*** INPUT MATERIAL ***

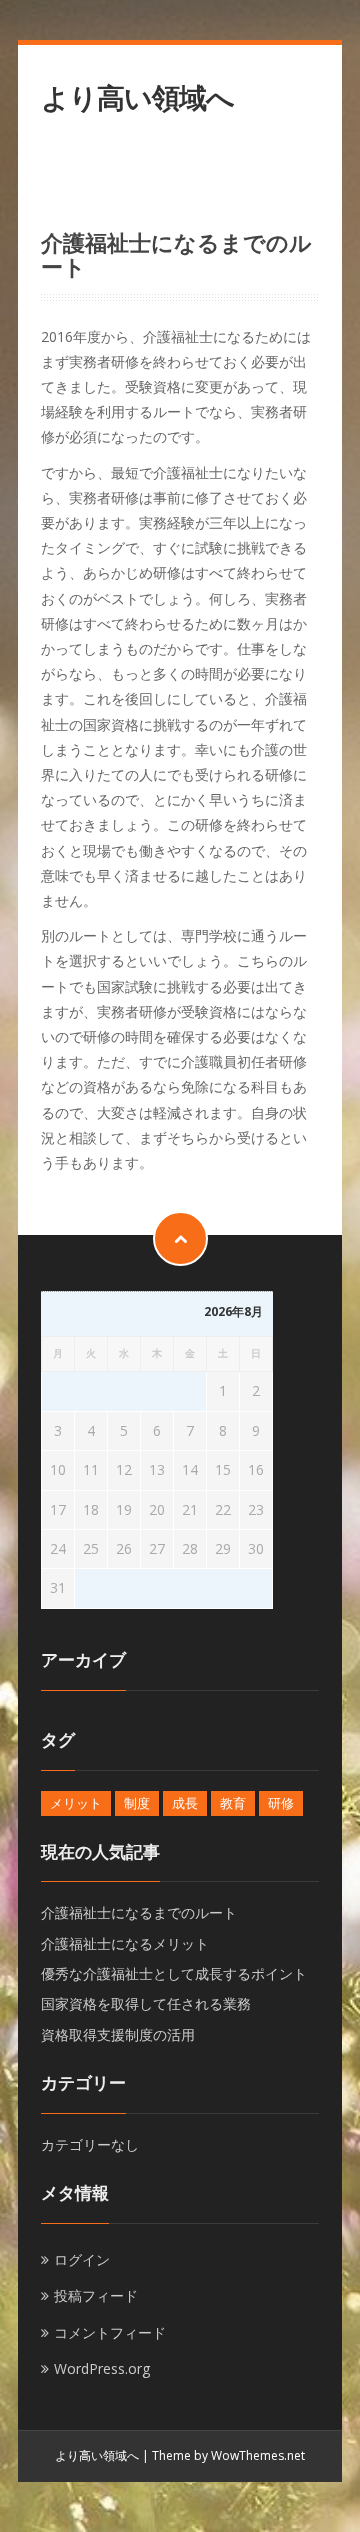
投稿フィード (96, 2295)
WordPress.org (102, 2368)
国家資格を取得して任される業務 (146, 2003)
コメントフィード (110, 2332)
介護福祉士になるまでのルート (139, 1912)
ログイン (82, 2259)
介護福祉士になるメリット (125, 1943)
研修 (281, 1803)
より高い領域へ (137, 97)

*** End of INPUT MATERIAL ***
*** INPUT MATERIAL ***

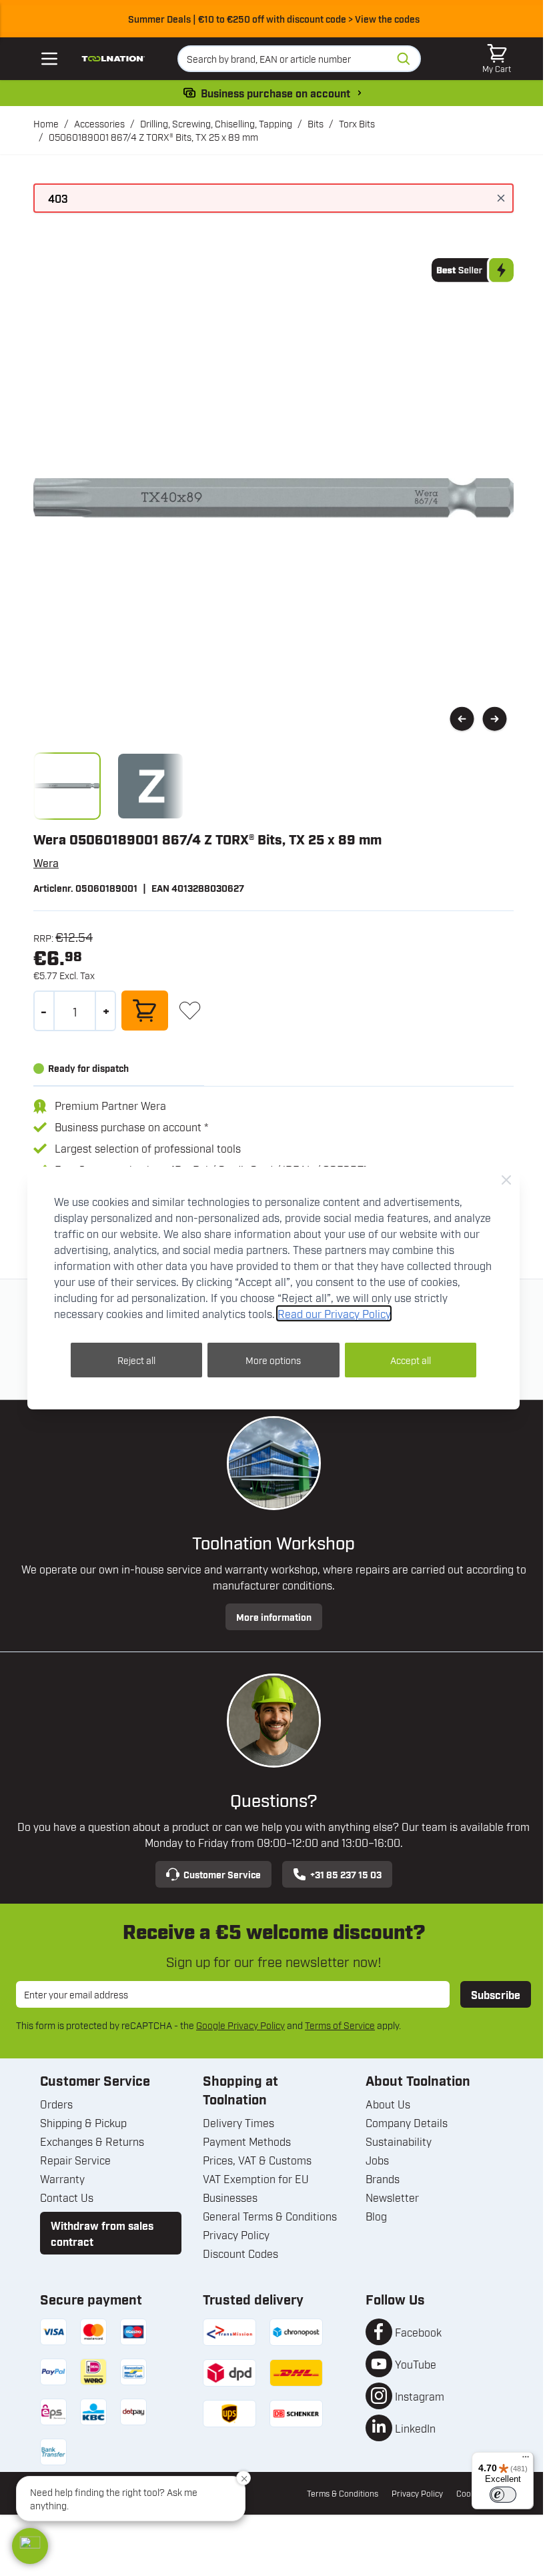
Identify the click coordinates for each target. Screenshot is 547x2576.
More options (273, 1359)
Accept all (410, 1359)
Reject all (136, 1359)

*** End of INPUT MATERIAL ***

AIM OF THE EXERCISE: Above are some records; copy exactly the lines from the one with "国家資格を取得して任される業務 (146, 2003)" through the one with "より高い領域へ (137, 97)", both included, and no others.

RESPONSE BELOW:
国家資格を取得して任される業務 (146, 2003)
コメントフィード (110, 2332)
介護福祉士になるまでのルート (139, 1912)
ログイン (82, 2259)
介護福祉士になるメリット (125, 1943)
研修 (281, 1803)
より高い領域へ (137, 97)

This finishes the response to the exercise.